Kentucky Sues Kalshi, Polymarket and VGW Over Betting

Kentucky Attorney General Russell Coleman sued Kalshi, Polymarket and VGW on June 18, 2026, alleging unlicensed betting operations and seeking court orders to stop them.

On June 18, 2026, Kentucky Attorney General Russell Coleman filed three lawsuits against Kalshi, Polymarket and VGW. The complaints allege the companies operated unlicensed gambling platforms in Kentucky and violated the state’s gambling statutes, the Consumer Protection Act and the Loss Recovery Act. The filings ask courts to block the companies from offering services to Kentucky residents and to pursue remedies under state law.
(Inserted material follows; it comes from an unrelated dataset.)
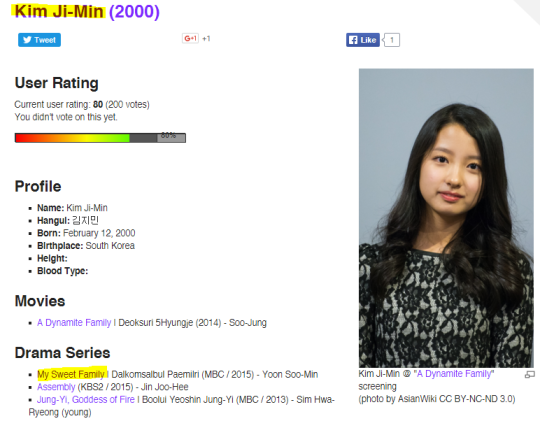This screenshot has height=421, width=540.
Task: Open the Jung-Yi, Goddess of Fire link
Action: [x=86, y=400]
The complaints say Kalshi and Polymarket offer sports-event contracts that meet Kentucky’s statutory definition of sports wagering and therefore require licensing through the Kentucky Horse Racing and Gaming Commission. Kentucky alleges both companies accepted wagers from state residents without the required licenses and seeks injunctions to stop their activities.
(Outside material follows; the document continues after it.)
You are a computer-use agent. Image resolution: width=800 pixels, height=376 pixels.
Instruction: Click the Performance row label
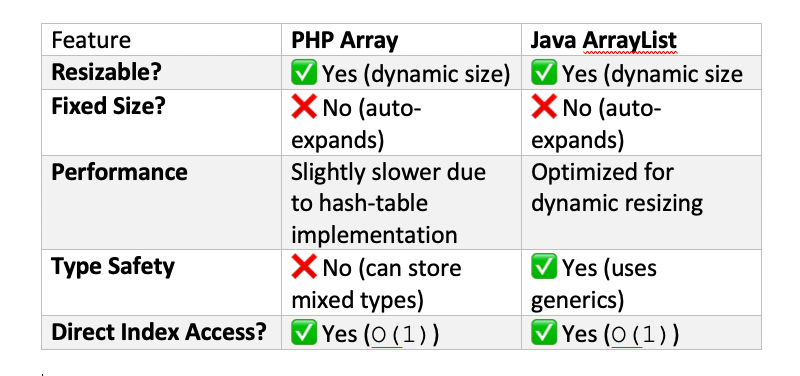119,172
The Kalshi suit names Coinbase Financial Markets, Robinhood Markets, Robinhood Derivatives and Webull as partners that offered Kalshi’s prediction-market products on their platforms. The attorney general’s office alleges Kalshi generated nearly $23 billion in contract volume last year, with about 89% tied to sports markets and roughly 70% of trading tied to sports in a selected sample period in 2025.

A separate complaint targets VGW and its sweepstakes casino brands Chumba Casino, LuckyLand Slots, LuckyLand Casino and Global Poker. Kentucky argues VGW’s dual-currency sweepstakes model functions as real-money gambling and therefore violates state law. The suit asks courts to require licensing and consumer protections similar to those for traditional online casinos.

Kentucky enacted legislation this year imposing a 14.25% tax on online prediction market revenue and barring licensed sportsbooks from partnering with prediction market platforms beginning July 15. Less than a week before the state’s filings, the Coalition for Fair Markets filed a federal challenge to the tax and restrictions.

Earlier this year Coleman joined 40 other state attorneys general and the District of Columbia in urging the Commodity Futures Trading Commission to treat sports-event contracts as subject to state gambling regulation rather than as swaps. The CFTC has previously intervened in disputes and brought suits asserting exclusive jurisdiction over similar markets; those actions targeted states led by Democratic attorneys general and governors.

The complaints name company executives and platform partners and seek to recover alleged losses and block access for Kentucky residents. Coleman described Kalshi and Polymarket as “operating illegal sportsbooks in Kentucky and breaking our laws.” Courts in Kentucky will now consider the state’s claims and the operators’ defenses, which in other cases have included arguments about federal preemption and First Amendment protections.